I'd like the entries that follow repeated exactly, with the pictures left out.

------ ENTRIES SUPPLIED ------

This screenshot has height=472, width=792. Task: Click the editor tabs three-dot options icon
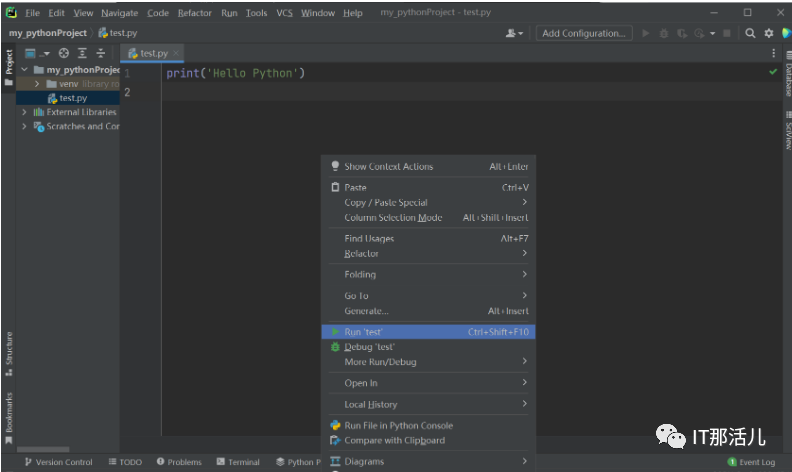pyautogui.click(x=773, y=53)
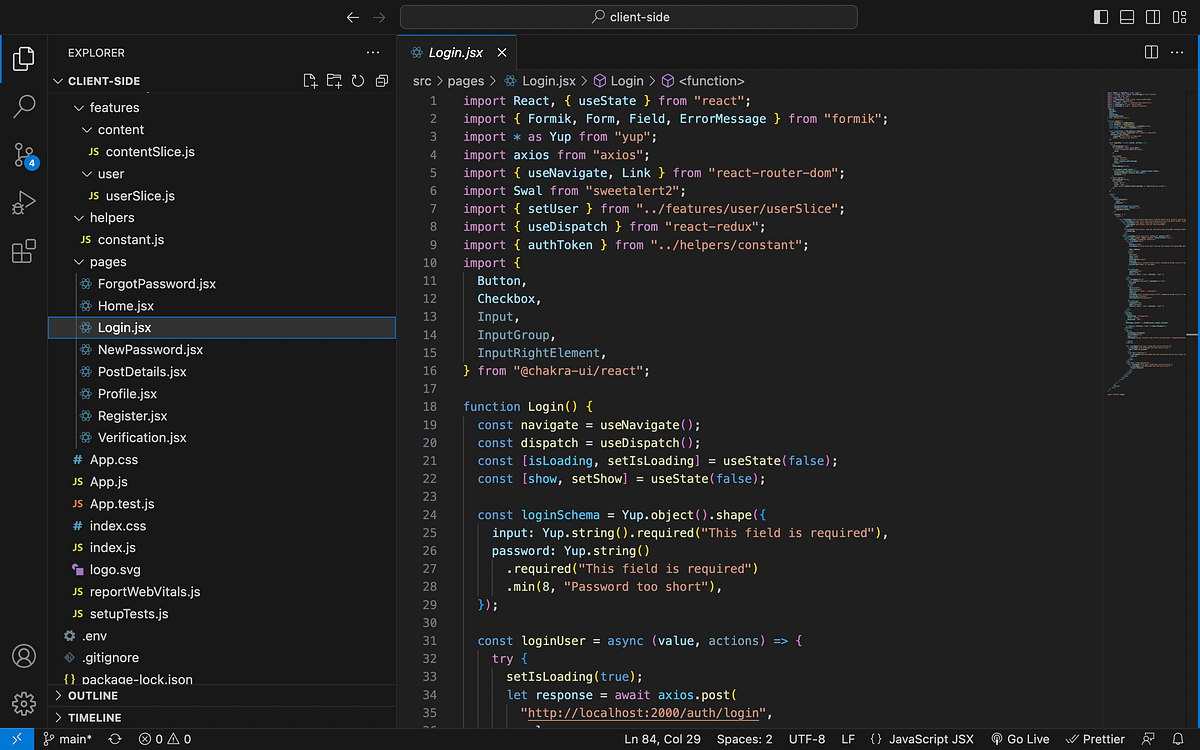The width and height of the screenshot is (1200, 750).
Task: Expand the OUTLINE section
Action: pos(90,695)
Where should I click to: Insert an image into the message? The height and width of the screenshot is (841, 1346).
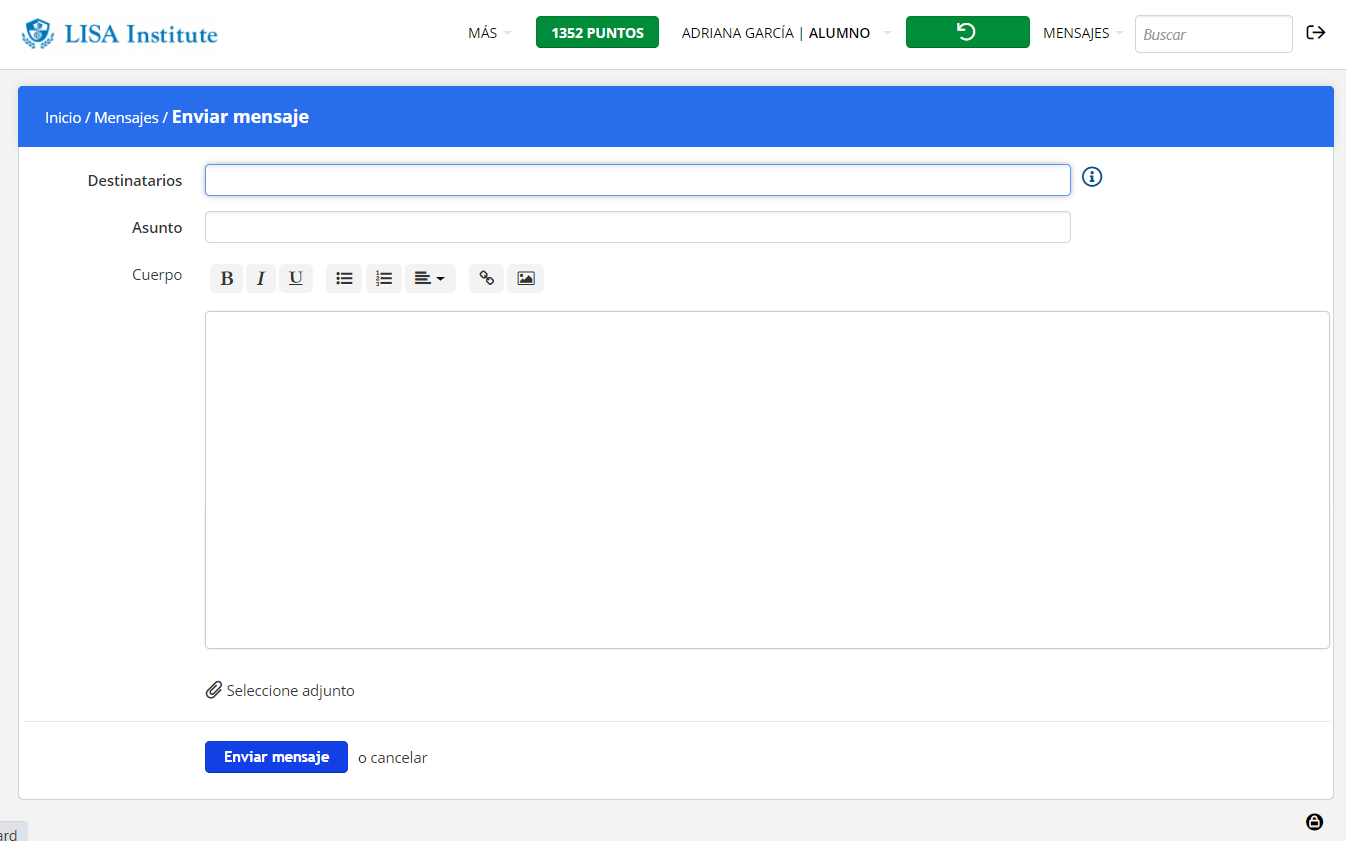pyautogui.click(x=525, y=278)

------

- [ANSWER BELOW]
This screenshot has height=472, width=792. Task: Click the editor tabs three-dot options icon
pyautogui.click(x=773, y=53)
The width and height of the screenshot is (1200, 750).
Task: Expand the OUTLINE section
Action: pos(90,695)
Where should I click to: Insert an image into the message? The height and width of the screenshot is (841, 1346).
pyautogui.click(x=525, y=278)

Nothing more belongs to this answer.